▶ ENTRIES:
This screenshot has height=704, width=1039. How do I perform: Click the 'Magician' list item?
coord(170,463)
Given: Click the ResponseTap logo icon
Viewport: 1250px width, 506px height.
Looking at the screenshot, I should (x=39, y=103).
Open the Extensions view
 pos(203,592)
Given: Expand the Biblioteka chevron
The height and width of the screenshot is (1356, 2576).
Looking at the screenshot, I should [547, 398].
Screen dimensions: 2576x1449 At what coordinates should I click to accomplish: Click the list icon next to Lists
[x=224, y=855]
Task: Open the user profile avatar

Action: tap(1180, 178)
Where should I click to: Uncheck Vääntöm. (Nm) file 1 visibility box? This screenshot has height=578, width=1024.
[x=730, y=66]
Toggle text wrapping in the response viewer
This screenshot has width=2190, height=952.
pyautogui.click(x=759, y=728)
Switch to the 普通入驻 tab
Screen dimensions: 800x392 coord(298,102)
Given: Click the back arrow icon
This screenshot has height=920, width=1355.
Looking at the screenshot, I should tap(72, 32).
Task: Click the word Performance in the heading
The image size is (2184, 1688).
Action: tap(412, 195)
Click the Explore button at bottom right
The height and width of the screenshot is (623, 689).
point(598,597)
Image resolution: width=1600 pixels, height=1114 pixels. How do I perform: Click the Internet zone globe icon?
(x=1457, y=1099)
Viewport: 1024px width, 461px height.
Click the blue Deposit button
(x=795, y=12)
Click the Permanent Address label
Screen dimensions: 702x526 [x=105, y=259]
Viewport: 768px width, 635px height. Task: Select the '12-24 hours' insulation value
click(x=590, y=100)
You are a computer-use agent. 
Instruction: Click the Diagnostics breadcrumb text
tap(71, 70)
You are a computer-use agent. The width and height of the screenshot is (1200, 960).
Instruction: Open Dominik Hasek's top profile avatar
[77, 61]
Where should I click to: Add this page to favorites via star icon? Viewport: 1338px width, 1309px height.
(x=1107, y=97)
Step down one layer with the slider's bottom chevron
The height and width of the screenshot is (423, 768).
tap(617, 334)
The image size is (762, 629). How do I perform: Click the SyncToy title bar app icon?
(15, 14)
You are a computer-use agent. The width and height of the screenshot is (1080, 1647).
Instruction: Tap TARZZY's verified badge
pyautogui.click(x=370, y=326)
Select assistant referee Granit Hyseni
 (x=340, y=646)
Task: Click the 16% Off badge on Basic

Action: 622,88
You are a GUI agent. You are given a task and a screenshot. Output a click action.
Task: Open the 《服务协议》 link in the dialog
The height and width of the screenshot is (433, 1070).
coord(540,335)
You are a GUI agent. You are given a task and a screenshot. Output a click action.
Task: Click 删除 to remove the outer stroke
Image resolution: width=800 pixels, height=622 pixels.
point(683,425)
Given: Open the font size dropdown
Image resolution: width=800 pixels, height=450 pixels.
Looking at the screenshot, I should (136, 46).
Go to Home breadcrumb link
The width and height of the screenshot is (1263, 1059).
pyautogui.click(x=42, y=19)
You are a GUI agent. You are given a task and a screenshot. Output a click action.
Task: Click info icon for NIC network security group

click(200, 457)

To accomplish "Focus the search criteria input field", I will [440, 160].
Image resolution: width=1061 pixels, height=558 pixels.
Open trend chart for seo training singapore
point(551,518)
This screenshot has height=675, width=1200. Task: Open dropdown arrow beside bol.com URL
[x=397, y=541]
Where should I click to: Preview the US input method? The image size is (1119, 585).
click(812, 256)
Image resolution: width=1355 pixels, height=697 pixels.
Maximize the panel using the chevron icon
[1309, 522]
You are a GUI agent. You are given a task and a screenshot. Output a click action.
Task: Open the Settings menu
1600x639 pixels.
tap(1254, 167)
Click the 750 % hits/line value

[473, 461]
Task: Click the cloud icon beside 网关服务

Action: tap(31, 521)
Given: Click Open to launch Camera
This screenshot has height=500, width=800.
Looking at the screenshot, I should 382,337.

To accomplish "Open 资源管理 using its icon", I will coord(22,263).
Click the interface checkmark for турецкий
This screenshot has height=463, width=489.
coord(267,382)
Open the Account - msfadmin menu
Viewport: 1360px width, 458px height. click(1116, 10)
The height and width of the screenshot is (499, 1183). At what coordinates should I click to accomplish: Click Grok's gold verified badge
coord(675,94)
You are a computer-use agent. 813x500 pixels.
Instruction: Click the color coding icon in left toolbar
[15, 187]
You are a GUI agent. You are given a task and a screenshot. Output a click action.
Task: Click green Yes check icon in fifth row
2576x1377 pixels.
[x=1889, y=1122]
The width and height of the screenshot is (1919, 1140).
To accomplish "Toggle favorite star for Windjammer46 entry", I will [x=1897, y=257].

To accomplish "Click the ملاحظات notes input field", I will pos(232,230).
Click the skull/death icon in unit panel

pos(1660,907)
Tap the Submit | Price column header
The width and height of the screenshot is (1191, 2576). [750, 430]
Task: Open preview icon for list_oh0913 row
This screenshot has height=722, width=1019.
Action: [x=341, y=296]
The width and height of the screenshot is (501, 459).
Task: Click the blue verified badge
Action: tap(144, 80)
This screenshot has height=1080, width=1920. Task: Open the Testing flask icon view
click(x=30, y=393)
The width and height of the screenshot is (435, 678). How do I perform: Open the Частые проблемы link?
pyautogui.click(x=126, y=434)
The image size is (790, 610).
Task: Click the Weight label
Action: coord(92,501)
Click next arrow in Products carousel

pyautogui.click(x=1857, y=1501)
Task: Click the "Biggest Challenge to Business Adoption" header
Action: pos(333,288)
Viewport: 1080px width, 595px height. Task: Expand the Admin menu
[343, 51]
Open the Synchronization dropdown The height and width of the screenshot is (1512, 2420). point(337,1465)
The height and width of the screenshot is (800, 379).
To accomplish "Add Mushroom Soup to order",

▶ TASK: Reproduce all of the records above word for word, from first to last.

▶ CORRECT OUTPUT:
This screenshot has height=704, width=1039. How do I perform: Click the 'Magician' list item?
coord(170,463)
Given: Click the ResponseTap logo icon
Viewport: 1250px width, 506px height.
Looking at the screenshot, I should (x=39, y=103).
Open the Extensions view
 pos(203,592)
Given: Expand the Biblioteka chevron
The height and width of the screenshot is (1356, 2576).
Looking at the screenshot, I should [547, 398].
Screen dimensions: 2576x1449 At what coordinates should I click to accomplish: Click the list icon next to Lists
[x=224, y=855]
Task: Open the user profile avatar

Action: tap(1180, 178)
Where should I click to: Uncheck Vääntöm. (Nm) file 1 visibility box? This screenshot has height=578, width=1024.
[x=730, y=66]
Toggle text wrapping in the response viewer
This screenshot has width=2190, height=952.
pyautogui.click(x=759, y=728)
Switch to the 普通入驻 tab
Screen dimensions: 800x392 coord(298,102)
Given: Click the back arrow icon
This screenshot has height=920, width=1355.
Looking at the screenshot, I should tap(72, 32).
Task: Click the word Performance in the heading
The image size is (2184, 1688).
Action: tap(412, 195)
Click the Explore button at bottom right
The height and width of the screenshot is (623, 689).
point(598,597)
Image resolution: width=1600 pixels, height=1114 pixels. How do I perform: Click the Internet zone globe icon?
(x=1457, y=1099)
Viewport: 1024px width, 461px height.
Click the blue Deposit button
(x=795, y=12)
Click the Permanent Address label
Screen dimensions: 702x526 [x=105, y=259]
Viewport: 768px width, 635px height. Task: Select the '12-24 hours' insulation value
click(x=590, y=100)
You are a computer-use agent. 
Instruction: Click the Diagnostics breadcrumb text
tap(71, 70)
You are a computer-use agent. The width and height of the screenshot is (1200, 960).
Instruction: Open Dominik Hasek's top profile avatar
[77, 61]
Where should I click to: Add this page to favorites via star icon? Viewport: 1338px width, 1309px height.
(x=1107, y=97)
Step down one layer with the slider's bottom chevron
The height and width of the screenshot is (423, 768).
tap(617, 334)
The image size is (762, 629). How do I perform: Click the SyncToy title bar app icon?
(15, 14)
You are a computer-use agent. The width and height of the screenshot is (1080, 1647).
Instruction: Tap TARZZY's verified badge
pyautogui.click(x=370, y=326)
Select assistant referee Granit Hyseni
 (x=340, y=646)
Task: Click the 16% Off badge on Basic

Action: 622,88
You are a GUI agent. You are given a task and a screenshot. Output a click action.
Task: Open the 《服务协议》 link in the dialog
The height and width of the screenshot is (433, 1070).
coord(540,335)
You are a GUI agent. You are given a task and a screenshot. Output a click action.
Task: Click 删除 to remove the outer stroke
Image resolution: width=800 pixels, height=622 pixels.
point(683,425)
Given: Open the font size dropdown
Image resolution: width=800 pixels, height=450 pixels.
Looking at the screenshot, I should (136, 46).
Go to Home breadcrumb link
The width and height of the screenshot is (1263, 1059).
pyautogui.click(x=42, y=19)
You are a GUI agent. You are given a task and a screenshot. Output a click action.
Task: Click info icon for NIC network security group

click(200, 457)

To accomplish "Focus the search criteria input field", I will [440, 160].
Image resolution: width=1061 pixels, height=558 pixels.
Open trend chart for seo training singapore
point(551,518)
This screenshot has height=675, width=1200. Task: Open dropdown arrow beside bol.com URL
[x=397, y=541]
Where should I click to: Preview the US input method? The image size is (1119, 585).
click(812, 256)
Image resolution: width=1355 pixels, height=697 pixels.
Maximize the panel using the chevron icon
[1309, 522]
You are a GUI agent. You are given a task and a screenshot. Output a click action.
Task: Open the Settings menu
1600x639 pixels.
tap(1254, 167)
Click the 750 % hits/line value

[473, 461]
Task: Click the cloud icon beside 网关服务

Action: tap(31, 521)
Given: Click Open to launch Camera
This screenshot has height=500, width=800.
Looking at the screenshot, I should 382,337.

To accomplish "Open 资源管理 using its icon", I will coord(22,263).
Click the interface checkmark for турецкий
This screenshot has height=463, width=489.
coord(267,382)
Open the Account - msfadmin menu
Viewport: 1360px width, 458px height. click(1116, 10)
The height and width of the screenshot is (499, 1183). At what coordinates should I click to accomplish: Click Grok's gold verified badge
coord(675,94)
You are a computer-use agent. 813x500 pixels.
Instruction: Click the color coding icon in left toolbar
[15, 187]
You are a GUI agent. You are given a task and a screenshot. Output a click action.
Task: Click green Yes check icon in fifth row
2576x1377 pixels.
[x=1889, y=1122]
The width and height of the screenshot is (1919, 1140).
To accomplish "Toggle favorite star for Windjammer46 entry", I will [x=1897, y=257].

To accomplish "Click the ملاحظات notes input field", I will pos(232,230).
Click the skull/death icon in unit panel

pos(1660,907)
Tap the Submit | Price column header
The width and height of the screenshot is (1191, 2576). [750, 430]
Task: Open preview icon for list_oh0913 row
This screenshot has height=722, width=1019.
Action: [x=341, y=296]
The width and height of the screenshot is (501, 459).
Task: Click the blue verified badge
Action: tap(144, 80)
This screenshot has height=1080, width=1920. Task: Open the Testing flask icon view
click(x=30, y=393)
The width and height of the screenshot is (435, 678). How do I perform: Open the Частые проблемы link?
pyautogui.click(x=126, y=434)
The image size is (790, 610).
Task: Click the Weight label
Action: coord(92,501)
Click next arrow in Products carousel

pyautogui.click(x=1857, y=1501)
Task: Click the "Biggest Challenge to Business Adoption" header
Action: pos(333,288)
Viewport: 1080px width, 595px height. Task: Expand the Admin menu
[343, 51]
Open the Synchronization dropdown The height and width of the screenshot is (1512, 2420). point(337,1465)
The height and width of the screenshot is (800, 379).
To accomplish "Add Mushroom Soup to order",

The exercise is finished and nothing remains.